Ballantyne and other responsible commentators point out that no one knows the incidence of addiction among people with chronic pain of any etiology (because no one has done that study and published estimates are often based on pain clinic populations, hardly a representative sample of the universe of people with persistent pain), that the risk is low for an individual without multiple risk factors, and that simple exposure to an opioid does not “cause” addiction.
I should point out that Ballantyne distiguishes between a palliative care model for patients with progressive and especially end-stage disease, and those with pain but a prolonged prognosis. She expresses concern that a shifting pradigm for cancer pain management has the potential to victimize patients with end-stage disease who may need aggressive pain treatment with opioids.

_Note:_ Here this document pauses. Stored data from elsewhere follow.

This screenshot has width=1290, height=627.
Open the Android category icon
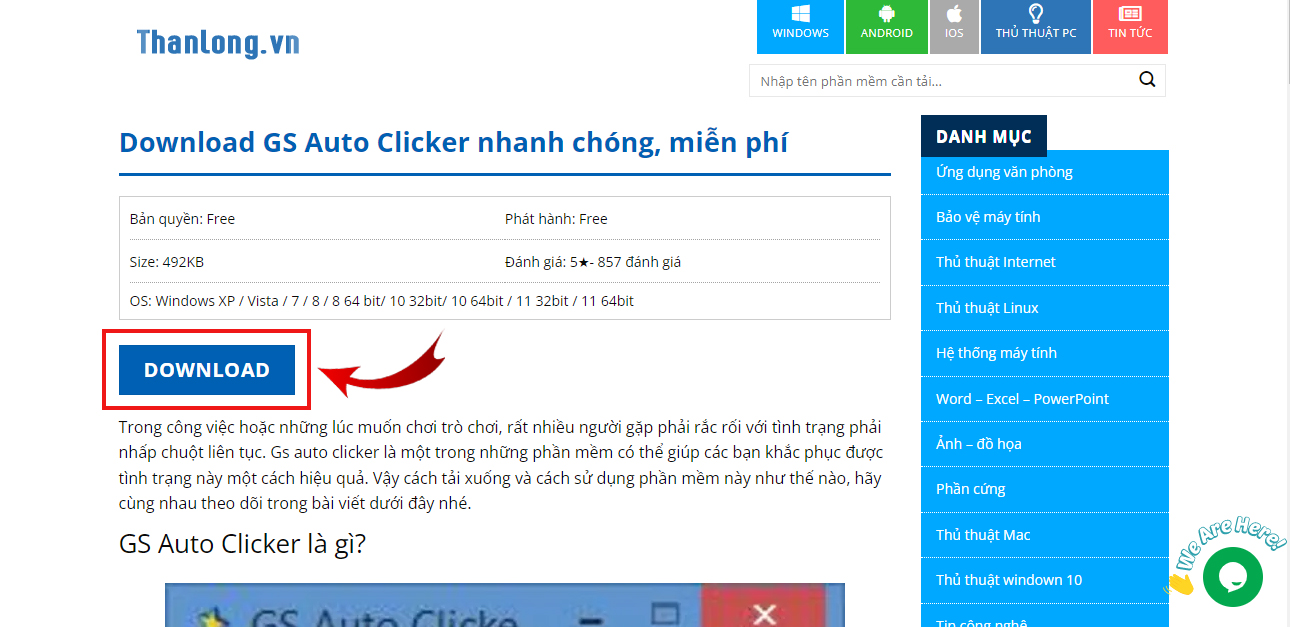point(886,14)
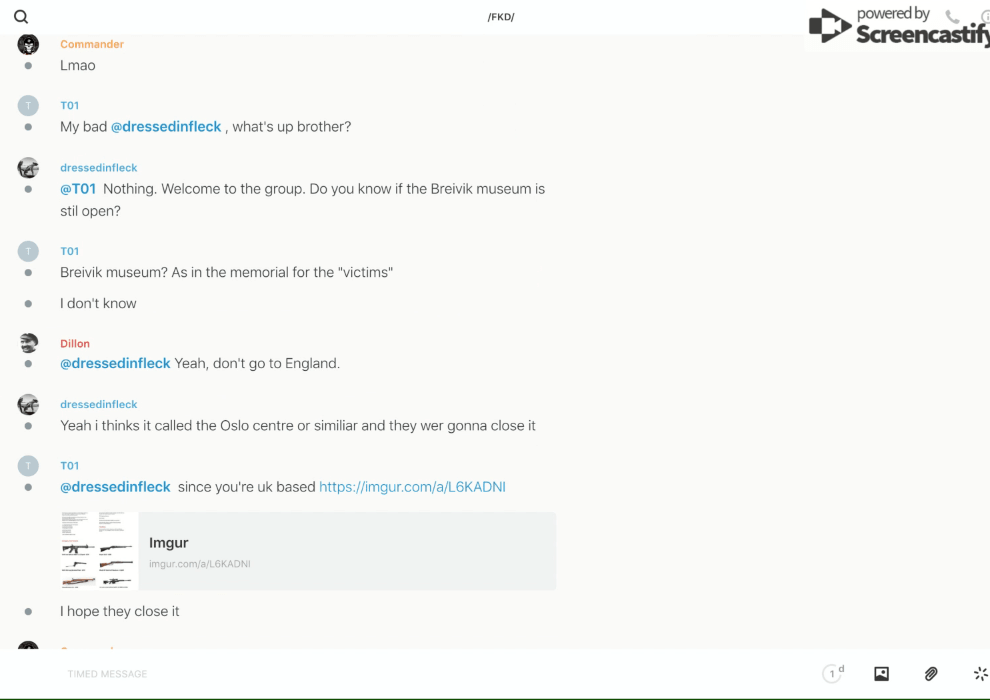Click the Commander username label
This screenshot has width=990, height=700.
92,44
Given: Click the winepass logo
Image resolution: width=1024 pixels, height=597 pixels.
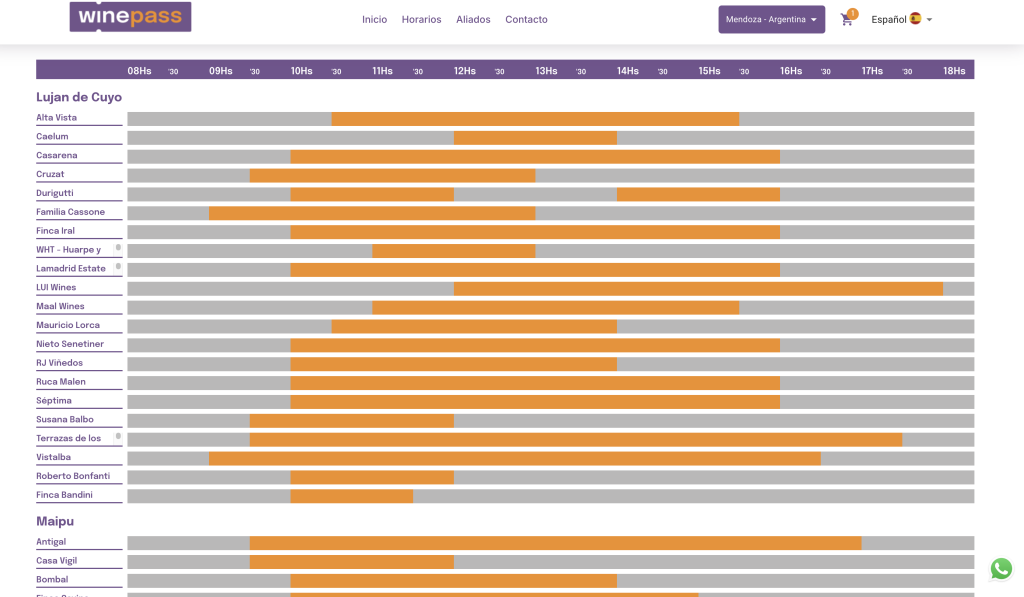Looking at the screenshot, I should 130,17.
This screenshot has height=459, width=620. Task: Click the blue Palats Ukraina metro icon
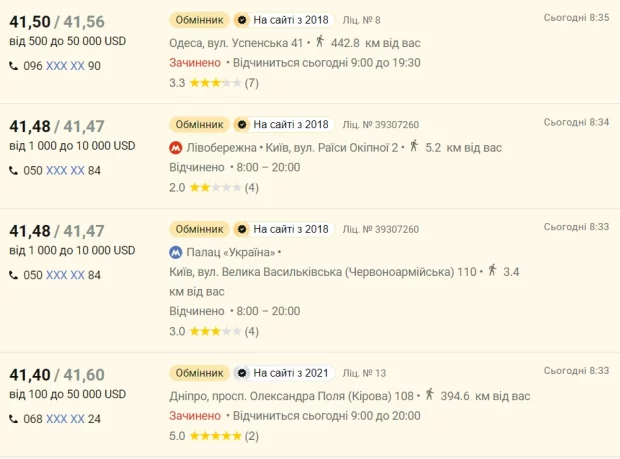[x=176, y=252]
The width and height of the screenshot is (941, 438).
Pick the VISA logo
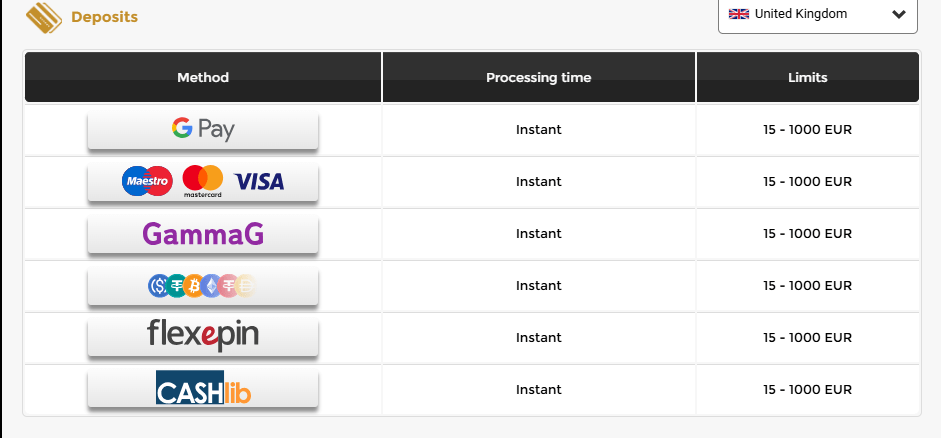[259, 181]
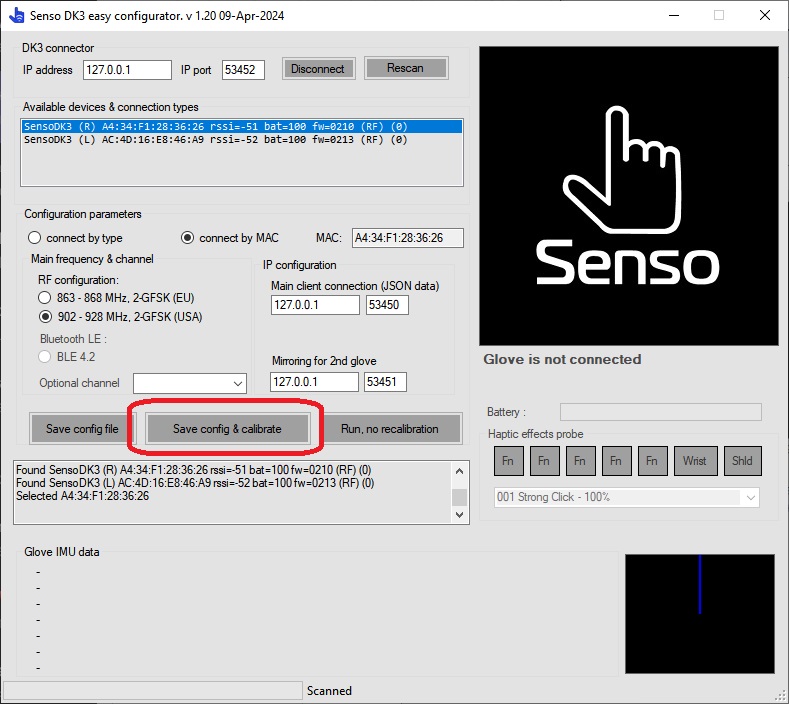
Task: Select SensoDK3 (R) device in list
Action: [214, 127]
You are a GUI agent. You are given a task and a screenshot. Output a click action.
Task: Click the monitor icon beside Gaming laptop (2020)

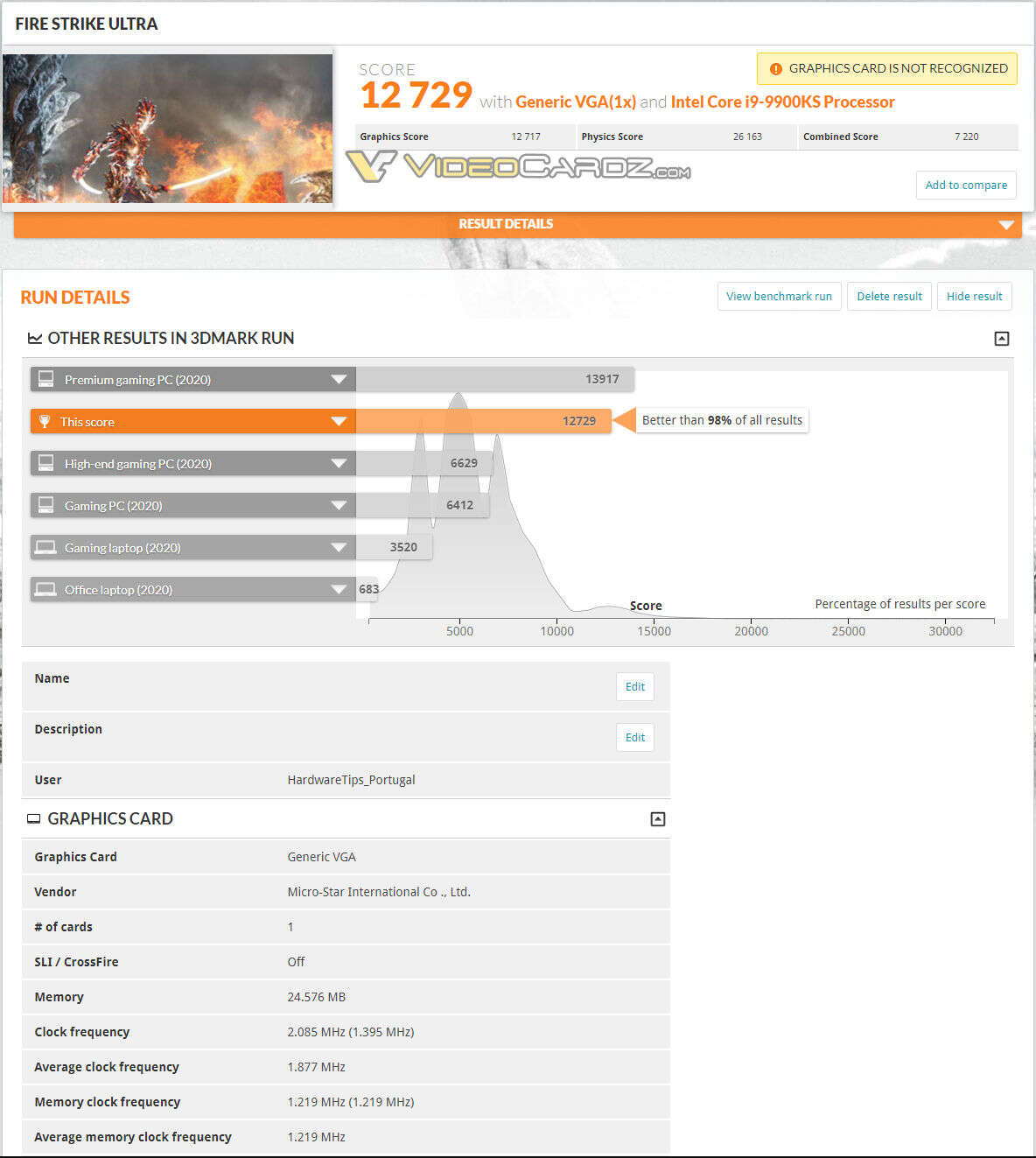click(46, 547)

By the way, this entire issue of Current Pain & Headache Reports is devoted to cancer pain.
3)
The Washington State Guidelines have generated controversy for suggesting a ceiling of 120 mg of morphine per day for people with chronic noncancer-related pain. A referral to a pain specialist (undefined definition, but only 11 listed for the entire state) is recommended for patients needing more than 120 mg/day. Long-term cancer survivors (undefined) with chronic pain would be included under the treatment guidelines. The American Pain Society has cited concern about the care of patients with cancer-related pain under these guidelines.
4)
A related topic (sort of—some people will relate them too closely) is the treatment of pain in end-stage disease in patients who have addictive illness. At this year’s AAHPM Ron Crossno gave a presentation about this. Among other things, he said something like: “If you haven’t seen any patients who are abusing some substance, it’s because you’re not paying attention.” Steve Passik and colleagues have a couple of articles (here and here) and Passik & Russ Portenoy have a book chapter on this topic (2nd edition of Principles and Practice of Palliative Care and Supportive Oncology; I don't think it carried over to the 3rd ed.).